Sky Captain and the World of Tomorrow, Kerry Conran’s stylistically unique blend of the authentic and artificial, is the epitome of CGI’s best and worst attributes. Utilizing expressionistic art deco environments which were painstakingly created entirely by digital artists, Conran’s adventure is a visually electric homage to Fritz Lang, H.G. Wells, Max Fleischer’s Superman cartoons, and pulp serials and comics from the ‘30s and ‘40s. Swathed in midnight blacks and silvery whites, the film tracks plucky reporter Polly Perkins (Gwyneth Paltrow) and her former fighter pilot sweetheart Joe “Sky Captain” Sullivan (Jude Law) in 1930s Manhattan as they investigate an invasion of giant robots and bird-like warplanes linked to a Doomsday plot orchestrated by the enigmatic Dr. Totenkopf (Laurence Olivier, resurrected via clever use of archival footage). As Sky Captain and Polly navigate a hyper-real Radio City Music Hall, the snow-bound utopia of Shangri-La, and a Dr. Moreau-style island of prehistoric wonders, the film – bolstered by Edward Shearmur’s rousing Indiana Jones-ish score – supplies a continuous string of dazzling action sequences. On a purely aesthetic level, Conran’s gorgeous debut is nothing short of remarkable.

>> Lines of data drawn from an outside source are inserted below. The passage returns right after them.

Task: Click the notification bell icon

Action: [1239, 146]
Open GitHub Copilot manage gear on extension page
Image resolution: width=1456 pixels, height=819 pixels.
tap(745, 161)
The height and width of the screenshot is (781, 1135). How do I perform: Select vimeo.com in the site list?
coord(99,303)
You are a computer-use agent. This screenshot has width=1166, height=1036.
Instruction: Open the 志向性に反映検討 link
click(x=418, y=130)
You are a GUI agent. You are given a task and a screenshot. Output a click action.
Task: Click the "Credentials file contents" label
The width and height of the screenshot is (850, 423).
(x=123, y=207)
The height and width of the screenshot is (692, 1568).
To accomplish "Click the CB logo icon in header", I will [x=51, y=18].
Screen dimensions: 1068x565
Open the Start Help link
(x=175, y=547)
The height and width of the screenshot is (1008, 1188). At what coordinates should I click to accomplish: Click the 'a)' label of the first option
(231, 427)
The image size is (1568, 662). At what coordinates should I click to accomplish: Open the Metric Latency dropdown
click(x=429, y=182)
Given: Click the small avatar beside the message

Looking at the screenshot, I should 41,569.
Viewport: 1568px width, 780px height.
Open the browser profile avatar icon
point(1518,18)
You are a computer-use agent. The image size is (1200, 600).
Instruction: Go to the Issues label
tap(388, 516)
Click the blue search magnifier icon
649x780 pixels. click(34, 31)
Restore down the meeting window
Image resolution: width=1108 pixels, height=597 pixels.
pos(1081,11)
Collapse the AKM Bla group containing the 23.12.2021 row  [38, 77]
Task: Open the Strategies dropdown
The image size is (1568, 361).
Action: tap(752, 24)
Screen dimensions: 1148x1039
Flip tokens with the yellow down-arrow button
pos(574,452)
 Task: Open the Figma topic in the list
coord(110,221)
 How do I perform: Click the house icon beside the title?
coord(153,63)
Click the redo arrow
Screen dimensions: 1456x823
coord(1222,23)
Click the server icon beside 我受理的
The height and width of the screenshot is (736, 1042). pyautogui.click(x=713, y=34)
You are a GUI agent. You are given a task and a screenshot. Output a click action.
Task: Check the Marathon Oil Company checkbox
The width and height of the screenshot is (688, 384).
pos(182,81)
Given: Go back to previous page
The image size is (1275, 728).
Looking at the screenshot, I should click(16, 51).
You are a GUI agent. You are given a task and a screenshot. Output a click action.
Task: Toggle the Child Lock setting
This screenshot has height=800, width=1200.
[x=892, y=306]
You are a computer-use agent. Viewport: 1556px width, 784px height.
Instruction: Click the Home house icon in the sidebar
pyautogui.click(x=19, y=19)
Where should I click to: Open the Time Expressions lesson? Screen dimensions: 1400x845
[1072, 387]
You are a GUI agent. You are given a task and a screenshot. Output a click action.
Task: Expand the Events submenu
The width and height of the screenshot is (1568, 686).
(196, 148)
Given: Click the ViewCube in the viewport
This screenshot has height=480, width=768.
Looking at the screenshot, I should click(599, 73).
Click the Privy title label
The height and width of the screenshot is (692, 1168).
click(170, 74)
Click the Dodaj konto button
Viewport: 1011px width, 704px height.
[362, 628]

If only such scrupulous attention to detail had been bestowed upon the film’s human element. Law and Paltrow’s bickering heroes strive to generate a Cary Grant-Rosalind Russell romantic contentiousness, but Sky Captain’s archetypal characters (which also includes Angelina Jolie’s eye-patched British air force commander and Giovanni Ribisi’s good-natured techie sidekick) never develop more than a single monotonous character trait. While this simplicity – also apparent in the script’s corny stilted dialogue – is a deliberate attempt to replicate the anachronistic hokeyness of its influences, the end result is that the swashbuckling narrative becomes inconsequential except as a means of propelling the derring-do Polly and Sky Captain from one astonishing locale to another. Law and Paltrow’s argumentative chemistry eventually gets off the ground during the finale, and there’s an amusing recurring joke about Polly’s inability to record her amazing exploits due to a shortage of camera film. However, with a dearth of compelling drama to complement its “wow factor,” Sky Captain’s feast for the eyes ultimately leaves one feeling famished.